WORK ORDER:
Work through the records that follow and return each line containing the word "computer".

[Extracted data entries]
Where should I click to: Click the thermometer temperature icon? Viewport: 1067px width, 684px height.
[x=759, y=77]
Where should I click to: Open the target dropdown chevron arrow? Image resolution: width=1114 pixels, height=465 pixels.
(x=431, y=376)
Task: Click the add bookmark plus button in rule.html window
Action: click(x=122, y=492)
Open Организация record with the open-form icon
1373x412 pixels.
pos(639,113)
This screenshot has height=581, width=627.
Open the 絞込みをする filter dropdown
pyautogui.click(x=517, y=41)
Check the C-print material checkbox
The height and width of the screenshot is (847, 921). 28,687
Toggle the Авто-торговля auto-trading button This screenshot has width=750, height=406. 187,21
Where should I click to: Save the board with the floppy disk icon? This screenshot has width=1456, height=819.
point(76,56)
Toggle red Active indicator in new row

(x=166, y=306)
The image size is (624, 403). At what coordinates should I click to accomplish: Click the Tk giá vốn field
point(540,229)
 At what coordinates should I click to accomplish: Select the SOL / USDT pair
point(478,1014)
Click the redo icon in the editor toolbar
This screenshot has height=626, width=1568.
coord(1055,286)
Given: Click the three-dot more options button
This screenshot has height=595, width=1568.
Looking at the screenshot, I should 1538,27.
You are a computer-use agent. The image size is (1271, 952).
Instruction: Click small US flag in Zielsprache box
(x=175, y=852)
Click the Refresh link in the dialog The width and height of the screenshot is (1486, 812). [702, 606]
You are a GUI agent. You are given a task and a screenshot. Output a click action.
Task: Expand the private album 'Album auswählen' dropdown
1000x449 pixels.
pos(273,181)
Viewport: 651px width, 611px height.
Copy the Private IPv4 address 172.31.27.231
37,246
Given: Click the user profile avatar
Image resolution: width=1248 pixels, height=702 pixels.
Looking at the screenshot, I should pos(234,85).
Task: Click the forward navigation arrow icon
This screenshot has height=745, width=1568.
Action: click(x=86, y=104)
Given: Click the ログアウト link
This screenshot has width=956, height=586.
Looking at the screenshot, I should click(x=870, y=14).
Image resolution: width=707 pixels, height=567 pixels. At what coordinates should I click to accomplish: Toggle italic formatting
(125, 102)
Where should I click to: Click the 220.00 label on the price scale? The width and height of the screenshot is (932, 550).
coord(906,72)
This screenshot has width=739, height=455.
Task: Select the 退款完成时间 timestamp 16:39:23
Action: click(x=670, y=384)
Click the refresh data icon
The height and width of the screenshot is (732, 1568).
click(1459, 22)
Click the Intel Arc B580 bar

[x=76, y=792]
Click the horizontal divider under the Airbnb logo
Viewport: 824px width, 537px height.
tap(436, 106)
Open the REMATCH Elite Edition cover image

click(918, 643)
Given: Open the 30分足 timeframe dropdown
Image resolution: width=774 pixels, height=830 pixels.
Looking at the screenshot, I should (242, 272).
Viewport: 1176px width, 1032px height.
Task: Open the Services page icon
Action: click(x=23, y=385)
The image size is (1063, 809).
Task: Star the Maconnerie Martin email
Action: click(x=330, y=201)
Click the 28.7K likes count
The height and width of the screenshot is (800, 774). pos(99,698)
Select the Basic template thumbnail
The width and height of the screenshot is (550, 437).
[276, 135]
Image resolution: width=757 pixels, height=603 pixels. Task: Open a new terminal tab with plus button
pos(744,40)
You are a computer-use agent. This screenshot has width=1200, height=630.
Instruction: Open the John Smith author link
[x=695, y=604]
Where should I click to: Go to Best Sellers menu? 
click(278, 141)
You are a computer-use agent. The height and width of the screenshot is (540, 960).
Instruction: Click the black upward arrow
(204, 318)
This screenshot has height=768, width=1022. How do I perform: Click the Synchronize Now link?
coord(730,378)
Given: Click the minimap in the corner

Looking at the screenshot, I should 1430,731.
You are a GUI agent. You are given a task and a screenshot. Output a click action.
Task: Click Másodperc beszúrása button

OUTPUT BELOW:
You are a computer-use agent. The image size is (1271, 952).
You are a computer-use agent. This screenshot has width=1200, height=630.
You are a computer-use agent. The height and width of the screenshot is (540, 960).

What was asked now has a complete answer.